The Public Universal Friend (November 29, 1752 – July 1, 1819) was an American preacher born in Cumberland, Rhode Island, to Quaker parents. After suffering a severe illness in 1776, the Friend claimed to have died and been reanimated as a genderless evangelist named the Public Universal Friend, and afterward shunned both birth name and gendered pronouns.
However, in newspapers of our time, they were always referred to as their birth pronouns (she/her) and birth name, which we will give here, only so that you can find the references to the Public Universal Friend in the articles: Jemima Wilkinson.
In androgynous or male clothes, the Friend preached throughout the north-eastern United States, attracting many followers who became the Society of Universal Friends.

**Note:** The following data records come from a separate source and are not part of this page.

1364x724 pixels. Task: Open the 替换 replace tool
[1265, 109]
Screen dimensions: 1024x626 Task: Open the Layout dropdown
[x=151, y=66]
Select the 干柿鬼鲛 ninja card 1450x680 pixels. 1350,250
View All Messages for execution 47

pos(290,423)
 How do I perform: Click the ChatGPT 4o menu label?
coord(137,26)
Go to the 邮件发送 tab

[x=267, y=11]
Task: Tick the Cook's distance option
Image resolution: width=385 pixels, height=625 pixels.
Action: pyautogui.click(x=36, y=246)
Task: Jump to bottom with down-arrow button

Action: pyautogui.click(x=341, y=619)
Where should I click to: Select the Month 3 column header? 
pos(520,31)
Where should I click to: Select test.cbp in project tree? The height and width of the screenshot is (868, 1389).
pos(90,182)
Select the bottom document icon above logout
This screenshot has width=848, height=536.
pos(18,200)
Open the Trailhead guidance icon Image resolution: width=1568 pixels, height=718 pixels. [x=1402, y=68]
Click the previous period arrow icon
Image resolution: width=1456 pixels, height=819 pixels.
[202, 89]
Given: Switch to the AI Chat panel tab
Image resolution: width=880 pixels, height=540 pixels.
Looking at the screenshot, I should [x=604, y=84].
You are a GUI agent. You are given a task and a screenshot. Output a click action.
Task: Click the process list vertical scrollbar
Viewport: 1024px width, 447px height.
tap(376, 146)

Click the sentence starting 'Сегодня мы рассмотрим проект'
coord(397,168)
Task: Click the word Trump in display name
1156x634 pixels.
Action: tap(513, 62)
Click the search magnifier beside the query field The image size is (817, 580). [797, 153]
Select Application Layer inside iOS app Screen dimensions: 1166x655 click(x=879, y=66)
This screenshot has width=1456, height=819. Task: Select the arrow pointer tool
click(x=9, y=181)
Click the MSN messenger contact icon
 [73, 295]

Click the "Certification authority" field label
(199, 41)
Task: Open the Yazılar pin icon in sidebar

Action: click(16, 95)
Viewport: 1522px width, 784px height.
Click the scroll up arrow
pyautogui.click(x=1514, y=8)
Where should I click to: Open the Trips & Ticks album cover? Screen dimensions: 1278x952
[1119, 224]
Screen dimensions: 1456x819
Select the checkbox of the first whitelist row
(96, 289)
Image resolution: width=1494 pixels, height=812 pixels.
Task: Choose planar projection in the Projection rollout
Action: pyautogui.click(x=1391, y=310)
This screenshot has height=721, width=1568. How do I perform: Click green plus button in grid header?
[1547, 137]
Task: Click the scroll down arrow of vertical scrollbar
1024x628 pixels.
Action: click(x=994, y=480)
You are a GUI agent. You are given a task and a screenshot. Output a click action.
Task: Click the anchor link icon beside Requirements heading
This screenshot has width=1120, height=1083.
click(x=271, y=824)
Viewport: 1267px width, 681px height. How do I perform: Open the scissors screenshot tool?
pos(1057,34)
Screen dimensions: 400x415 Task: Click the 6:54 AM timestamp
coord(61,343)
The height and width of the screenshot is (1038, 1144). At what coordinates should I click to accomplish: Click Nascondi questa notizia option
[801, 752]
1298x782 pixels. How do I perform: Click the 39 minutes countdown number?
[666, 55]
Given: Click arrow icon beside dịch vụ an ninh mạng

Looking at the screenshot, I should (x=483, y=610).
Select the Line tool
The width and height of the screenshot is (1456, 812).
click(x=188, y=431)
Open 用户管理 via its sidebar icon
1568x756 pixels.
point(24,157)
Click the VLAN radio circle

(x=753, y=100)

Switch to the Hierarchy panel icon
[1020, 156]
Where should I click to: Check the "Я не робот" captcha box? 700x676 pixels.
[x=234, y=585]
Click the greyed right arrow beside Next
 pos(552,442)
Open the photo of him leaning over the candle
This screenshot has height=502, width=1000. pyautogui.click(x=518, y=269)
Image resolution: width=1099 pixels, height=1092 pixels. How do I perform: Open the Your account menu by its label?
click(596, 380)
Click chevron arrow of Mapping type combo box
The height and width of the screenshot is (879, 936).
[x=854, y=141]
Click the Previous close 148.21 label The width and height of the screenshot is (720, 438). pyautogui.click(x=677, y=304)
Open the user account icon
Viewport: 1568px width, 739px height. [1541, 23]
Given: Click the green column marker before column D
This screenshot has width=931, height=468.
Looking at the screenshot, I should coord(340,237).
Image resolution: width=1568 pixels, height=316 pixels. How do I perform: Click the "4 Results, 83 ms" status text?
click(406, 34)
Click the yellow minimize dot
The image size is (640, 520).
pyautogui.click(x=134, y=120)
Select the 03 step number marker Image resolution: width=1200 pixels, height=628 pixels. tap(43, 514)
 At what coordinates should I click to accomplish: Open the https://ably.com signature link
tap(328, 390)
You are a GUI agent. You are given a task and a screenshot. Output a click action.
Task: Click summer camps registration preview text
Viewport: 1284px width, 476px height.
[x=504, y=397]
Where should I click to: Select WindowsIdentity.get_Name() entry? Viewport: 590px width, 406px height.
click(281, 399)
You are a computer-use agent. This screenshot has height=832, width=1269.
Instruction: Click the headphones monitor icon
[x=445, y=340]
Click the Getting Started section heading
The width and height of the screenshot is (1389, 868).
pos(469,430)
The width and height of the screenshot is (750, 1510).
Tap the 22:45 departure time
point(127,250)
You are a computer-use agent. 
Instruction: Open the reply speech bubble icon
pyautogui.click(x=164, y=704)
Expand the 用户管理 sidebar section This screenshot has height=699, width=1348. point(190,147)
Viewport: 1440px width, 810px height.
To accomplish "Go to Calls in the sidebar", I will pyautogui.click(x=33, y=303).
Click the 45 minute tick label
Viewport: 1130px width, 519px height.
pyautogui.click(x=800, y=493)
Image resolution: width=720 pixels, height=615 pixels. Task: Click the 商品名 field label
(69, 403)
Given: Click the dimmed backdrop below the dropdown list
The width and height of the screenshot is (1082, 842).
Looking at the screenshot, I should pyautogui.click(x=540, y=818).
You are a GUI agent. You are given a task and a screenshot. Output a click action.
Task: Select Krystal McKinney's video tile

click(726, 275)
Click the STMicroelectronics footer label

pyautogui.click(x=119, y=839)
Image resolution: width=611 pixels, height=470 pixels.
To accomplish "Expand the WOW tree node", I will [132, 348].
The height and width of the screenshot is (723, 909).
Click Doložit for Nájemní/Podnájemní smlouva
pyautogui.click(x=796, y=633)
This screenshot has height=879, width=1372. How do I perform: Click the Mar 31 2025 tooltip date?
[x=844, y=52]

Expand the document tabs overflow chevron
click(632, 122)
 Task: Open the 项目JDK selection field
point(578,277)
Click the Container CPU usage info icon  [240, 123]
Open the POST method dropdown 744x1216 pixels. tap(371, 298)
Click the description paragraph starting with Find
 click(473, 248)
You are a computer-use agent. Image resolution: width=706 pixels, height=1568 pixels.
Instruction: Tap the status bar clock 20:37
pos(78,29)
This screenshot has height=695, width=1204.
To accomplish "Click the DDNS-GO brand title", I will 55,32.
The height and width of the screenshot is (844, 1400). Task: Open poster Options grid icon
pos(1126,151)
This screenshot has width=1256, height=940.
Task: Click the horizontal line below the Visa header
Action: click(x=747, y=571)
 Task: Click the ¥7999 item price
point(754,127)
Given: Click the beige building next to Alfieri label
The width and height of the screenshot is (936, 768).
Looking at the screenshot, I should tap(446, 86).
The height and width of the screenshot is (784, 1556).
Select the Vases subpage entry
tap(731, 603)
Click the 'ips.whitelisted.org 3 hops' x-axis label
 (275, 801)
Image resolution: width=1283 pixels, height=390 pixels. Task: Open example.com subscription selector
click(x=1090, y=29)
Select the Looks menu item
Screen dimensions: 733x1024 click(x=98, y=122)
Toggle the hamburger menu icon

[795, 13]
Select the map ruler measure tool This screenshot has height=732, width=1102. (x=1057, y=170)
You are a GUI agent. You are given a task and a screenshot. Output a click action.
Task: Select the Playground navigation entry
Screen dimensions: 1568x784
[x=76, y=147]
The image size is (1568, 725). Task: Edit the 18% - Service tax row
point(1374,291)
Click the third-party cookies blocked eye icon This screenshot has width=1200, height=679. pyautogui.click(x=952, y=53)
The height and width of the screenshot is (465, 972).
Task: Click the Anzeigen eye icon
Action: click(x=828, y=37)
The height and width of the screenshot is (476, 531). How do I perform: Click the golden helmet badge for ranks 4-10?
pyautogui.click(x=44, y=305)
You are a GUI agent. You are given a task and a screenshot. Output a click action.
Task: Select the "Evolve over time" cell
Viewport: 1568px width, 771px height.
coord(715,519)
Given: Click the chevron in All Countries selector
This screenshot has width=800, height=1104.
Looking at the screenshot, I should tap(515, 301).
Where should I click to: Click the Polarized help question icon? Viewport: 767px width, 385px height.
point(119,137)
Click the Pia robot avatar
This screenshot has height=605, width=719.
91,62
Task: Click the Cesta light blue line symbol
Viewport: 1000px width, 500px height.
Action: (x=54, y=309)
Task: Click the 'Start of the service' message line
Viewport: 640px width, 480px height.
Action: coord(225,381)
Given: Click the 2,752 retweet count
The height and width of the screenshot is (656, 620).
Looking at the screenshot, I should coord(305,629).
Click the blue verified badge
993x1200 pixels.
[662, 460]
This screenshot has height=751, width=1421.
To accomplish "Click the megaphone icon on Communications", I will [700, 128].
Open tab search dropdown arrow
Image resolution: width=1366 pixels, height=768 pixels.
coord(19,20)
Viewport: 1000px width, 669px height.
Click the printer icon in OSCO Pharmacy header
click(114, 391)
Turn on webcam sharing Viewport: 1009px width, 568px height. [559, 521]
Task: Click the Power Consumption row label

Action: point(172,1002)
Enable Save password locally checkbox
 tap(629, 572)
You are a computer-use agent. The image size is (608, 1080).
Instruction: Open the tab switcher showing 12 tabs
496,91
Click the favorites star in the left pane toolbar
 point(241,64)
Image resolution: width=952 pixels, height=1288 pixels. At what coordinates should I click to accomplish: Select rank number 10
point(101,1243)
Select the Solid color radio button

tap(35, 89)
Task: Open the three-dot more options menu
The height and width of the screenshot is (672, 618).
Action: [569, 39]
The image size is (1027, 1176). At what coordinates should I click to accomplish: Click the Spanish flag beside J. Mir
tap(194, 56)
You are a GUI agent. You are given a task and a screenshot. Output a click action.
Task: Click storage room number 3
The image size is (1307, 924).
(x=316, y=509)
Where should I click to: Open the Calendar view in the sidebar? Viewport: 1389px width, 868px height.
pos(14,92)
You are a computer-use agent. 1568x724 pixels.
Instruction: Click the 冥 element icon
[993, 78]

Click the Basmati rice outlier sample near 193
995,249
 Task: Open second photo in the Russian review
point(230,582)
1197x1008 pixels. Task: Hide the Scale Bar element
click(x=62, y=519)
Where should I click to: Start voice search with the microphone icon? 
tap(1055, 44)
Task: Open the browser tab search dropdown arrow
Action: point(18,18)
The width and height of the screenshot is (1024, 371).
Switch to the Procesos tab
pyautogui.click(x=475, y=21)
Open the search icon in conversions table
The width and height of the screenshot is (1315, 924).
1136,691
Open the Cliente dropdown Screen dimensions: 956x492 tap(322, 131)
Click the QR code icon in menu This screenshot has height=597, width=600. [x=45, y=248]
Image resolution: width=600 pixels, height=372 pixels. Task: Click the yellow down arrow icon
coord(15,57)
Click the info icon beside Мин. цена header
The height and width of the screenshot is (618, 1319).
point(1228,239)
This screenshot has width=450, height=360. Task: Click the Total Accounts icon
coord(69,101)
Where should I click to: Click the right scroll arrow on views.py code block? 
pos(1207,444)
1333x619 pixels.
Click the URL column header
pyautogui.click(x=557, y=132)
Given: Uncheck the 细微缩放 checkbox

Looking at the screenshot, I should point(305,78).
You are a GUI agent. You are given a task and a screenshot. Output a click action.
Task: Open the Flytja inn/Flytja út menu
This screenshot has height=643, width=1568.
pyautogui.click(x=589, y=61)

The Friend's theology was broadly similar to that of most Quakers. The Friend stressed free will, opposed slavery, and supported sexual abstinence. The most committed members of the Society of Universal Friends were a group of unmarried women who took leading roles in their households and community.
In the 1790s, members of the Society acquired land in Western New York where they formed the town of Jerusalem near Penn Yan, New York. The Society of Universal Friends ceased to exist by the 1860s. Many writers have portrayed the Friend as a woman, and either a manipulative fraudster, or a pioneer for women's rights; others have viewed the Friend as transgender or non-binary and a figure in trans history.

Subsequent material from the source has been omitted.